South Carolina Sends Message…to Obama

— This blog is reposted from Saturday night; the usual business-oriented blog on Mondays will be published tomorrow. —

Though it is easy to dismiss that bane of the average American – the so-called “experts” – they do hold vast institutional and collective wisdom – but perhaps it is about the past.  All of them – from the left to the right – have been wrong this year.  And so in this uproarious year, their judgment is now near useless given South Carolina.  None of these experts expected that after three GOP contests three different candidates could call themselves a winner.  One does not have to be an expert in these things to sense something is not plumb with things-as-usual.  I have been around journalistically and politically long enough to be confounded totally by what has happened in South Carolina.

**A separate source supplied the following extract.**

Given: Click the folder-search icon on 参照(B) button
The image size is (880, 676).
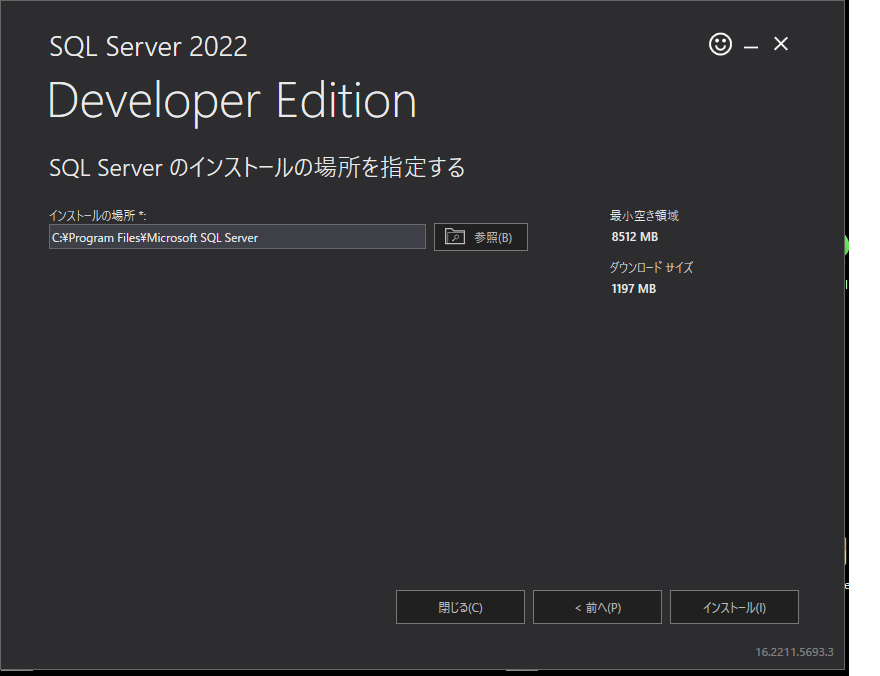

For me, it now is not outside the possibility that President Obama could lose this election. For conventional thinkers, this is not the year to be conventional.  My thoughts have been all along that Obama was going to defeat any of the Republican candidates.  As recently as two weeks ago, I blogged as much.  Now I am not so sure.  Will Florida tell the tale on whom Obama will face?  Watching Romney on television is to look at someone who, it turns out, is not as good as he thinks he is.  This business of running for President is not directing a takeover of another company.  Running for President is not insider work.  Romney talks as if he is selling a merger acquisition project to a group of investment bankers instead of himself to the voters.  His canned and repetitive spiel is old and numbing.  Newt Gingrich offers something new: New language, new energy, new anger – the stuff of which most elections are made and won.

My blood runs cold when “experts” on television report that their “expert” friends in the White House and in the Obama Campaign are popping champagne bottles at the prospect of Gingrich being nominated.  I have news for them: Gingrich belongs to the gangster club that Lee Attwater founded two political generations ago and whose current president is Karl Rove.  One took a candidate from 20 points down to win; another took a man who should never have been President and also won.  There is no reassurance in being tied in the national polls with Romney.  This Romney?  Does not make sense.  Something is up: The roar of the crowd is real, and Gingrich knows how to goad it into action.

Usually in the GOP, early primary wins by a candidate generate inevitable momentum but that has changed, it would appear.  How Romney wins long-term becomes more formidable.  As the primaries go, the western states are probably more Gingrich territory now than they were even from four years ago for McCain.  Think Arizona.  Sure, a couple of western states are Mormon-dominated but if the South holds for Gingrich and the rest of the West adds to those wins, it is – amazingly, stupefyingly – possible that he could capture the nomination.

Florida is an opportunity for the mostly Cuban HispanicLatino vote to help stop the hate wing of the Republican Party, and they will do so, but not because they are as simpatico as other HispanicLatinos upset with the rhetoric the GOP has unleashed against their community.  Rather, HispanicLatinos – being the most conventional of all voters – most likely will be in Romney’s corner.  In a year of unconventionality, HispanicLatinos will probably help Romney win but not by much, which is why the fight will continue to other parts of the country where an angry and anxious electorate awaits and is eager to respond to Gingrich’s language of resentment and division.

We have seen Gingrich arise from absolutely nothing – his staff of experts abandoned him months ago and went over to Rick Perry, for goodness’ sake!  If the Obama camp thinks they are going to roar to re-election if Gingrich is its opponent, it is mistaken.

Two additional thoughts: 1) One of the experts said Gingrich in Florida would refrain from invoking Bain against Romney.  In a state of retirees many of whom lost big on Wall Street to Romney-types, that might not be a sure bet.  2) I am not so sure that the instability of the race for the GOP nomination and the thought of a Gingrich in the White House will not add to the uneasiness of the international markets – read that Europe.